Le Luxembourg, qui avait remporté l'édition 1983, se chargea de l’organisation de l’édition 1984[1].
Ce fut la quatrième et la dernière fois que la télévision luxembourgeoise organisa le concours. RTL rencontra des difficultés afin de trouver un endroit suffisamment vaste et finit par se décider pour le Grand Théâtre où s’était déjà tenu le concours en 1973. La salle ne pouvant accueillir qu’un nombre restreint de spectateurs, les places ne furent disponibles que sur invitation. Ainsi, seuls les invités spéciaux, les représentants de la presse et les délégations étrangères purent prendre place dans le public[2].
Pays participants
Dix-neuf pays participèrent au vingt-neuvième concours.

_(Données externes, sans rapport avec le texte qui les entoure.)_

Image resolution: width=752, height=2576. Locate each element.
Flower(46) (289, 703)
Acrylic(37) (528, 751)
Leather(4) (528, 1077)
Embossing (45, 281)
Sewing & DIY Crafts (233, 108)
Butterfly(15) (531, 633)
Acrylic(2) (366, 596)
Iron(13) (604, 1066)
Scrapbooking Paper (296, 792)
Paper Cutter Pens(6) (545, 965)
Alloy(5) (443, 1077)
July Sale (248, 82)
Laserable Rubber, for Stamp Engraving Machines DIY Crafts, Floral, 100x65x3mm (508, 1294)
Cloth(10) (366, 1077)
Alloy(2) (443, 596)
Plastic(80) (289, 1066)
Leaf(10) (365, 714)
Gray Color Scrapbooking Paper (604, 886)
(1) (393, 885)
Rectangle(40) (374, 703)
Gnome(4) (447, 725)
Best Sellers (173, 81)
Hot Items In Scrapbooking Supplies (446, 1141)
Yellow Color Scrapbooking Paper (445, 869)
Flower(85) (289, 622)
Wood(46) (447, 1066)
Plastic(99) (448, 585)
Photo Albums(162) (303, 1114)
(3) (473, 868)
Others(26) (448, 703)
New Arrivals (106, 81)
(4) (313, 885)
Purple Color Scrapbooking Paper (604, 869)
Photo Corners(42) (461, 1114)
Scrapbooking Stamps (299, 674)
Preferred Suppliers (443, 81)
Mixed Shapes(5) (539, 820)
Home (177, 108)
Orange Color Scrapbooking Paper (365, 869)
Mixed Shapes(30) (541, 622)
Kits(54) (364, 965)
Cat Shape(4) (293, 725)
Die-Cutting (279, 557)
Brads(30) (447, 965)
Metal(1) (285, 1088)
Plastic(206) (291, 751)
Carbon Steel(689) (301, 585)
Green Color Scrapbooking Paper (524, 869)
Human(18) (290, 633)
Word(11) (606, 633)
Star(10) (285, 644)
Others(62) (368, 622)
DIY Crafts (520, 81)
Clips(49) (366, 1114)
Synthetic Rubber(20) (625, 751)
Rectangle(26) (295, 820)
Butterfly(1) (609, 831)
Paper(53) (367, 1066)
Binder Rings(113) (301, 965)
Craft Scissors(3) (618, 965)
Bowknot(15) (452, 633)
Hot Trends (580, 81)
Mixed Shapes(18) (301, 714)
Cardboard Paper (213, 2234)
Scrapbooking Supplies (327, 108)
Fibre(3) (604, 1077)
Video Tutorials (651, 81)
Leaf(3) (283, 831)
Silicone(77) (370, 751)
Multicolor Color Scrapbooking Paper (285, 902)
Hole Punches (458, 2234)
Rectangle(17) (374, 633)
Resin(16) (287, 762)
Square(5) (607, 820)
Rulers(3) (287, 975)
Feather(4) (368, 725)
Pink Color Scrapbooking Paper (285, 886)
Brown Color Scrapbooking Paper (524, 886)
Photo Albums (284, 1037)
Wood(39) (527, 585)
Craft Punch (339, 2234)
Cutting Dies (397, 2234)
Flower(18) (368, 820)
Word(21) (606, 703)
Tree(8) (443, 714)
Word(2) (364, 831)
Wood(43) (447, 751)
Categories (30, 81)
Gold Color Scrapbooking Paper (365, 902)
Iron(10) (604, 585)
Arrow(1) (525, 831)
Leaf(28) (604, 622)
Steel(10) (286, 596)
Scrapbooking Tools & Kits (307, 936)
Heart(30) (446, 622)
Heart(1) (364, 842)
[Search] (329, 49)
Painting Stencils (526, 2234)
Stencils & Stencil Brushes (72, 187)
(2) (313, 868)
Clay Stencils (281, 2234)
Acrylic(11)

L’Irlande fit son retour et la Grèce se retira de la compétition. Israël avait décidé initialement d'y participer mais dût se retirer, lorsque la date du concours fut fixée le 5 mai, jour de Yom Hazikaron, commémoration nationale annuelle des victimes de guerre israéliennes[2].
L'orchestre prit place dans une fosse, au pied de la scène. Le tableau des votes était situé à gauche. Le pupitre du superviseur fut placé à droite, sous un écran géant. La scène comportait trois podiums de quatre marches. Deux podiums se dressaient de part et d'autre à l'avant et le troisième se dressait au fond et au milieu, délimitant ainsi un espace triangulaire. Les deux podiums avant étaient surmontés d'une arcade comportant deux piliers fixes et quatre piliers mobiles de forme rectangulaire. Le décor était constitué de formes géométriques mobiles : neuf trapèzes (dont trois de couleur rouge), trois carrés (dont un de couleur rouge) et un cercle. Tous ces éléments étaient éclairés de l'intérieur. En outre, quatre caches transparents aux motifs de grille, eux aussi mobiles, permettaient de créer une ligne de fuite dans l'arrière-fond et de le doter ainsi d'une profondeur en trompe-l'œil.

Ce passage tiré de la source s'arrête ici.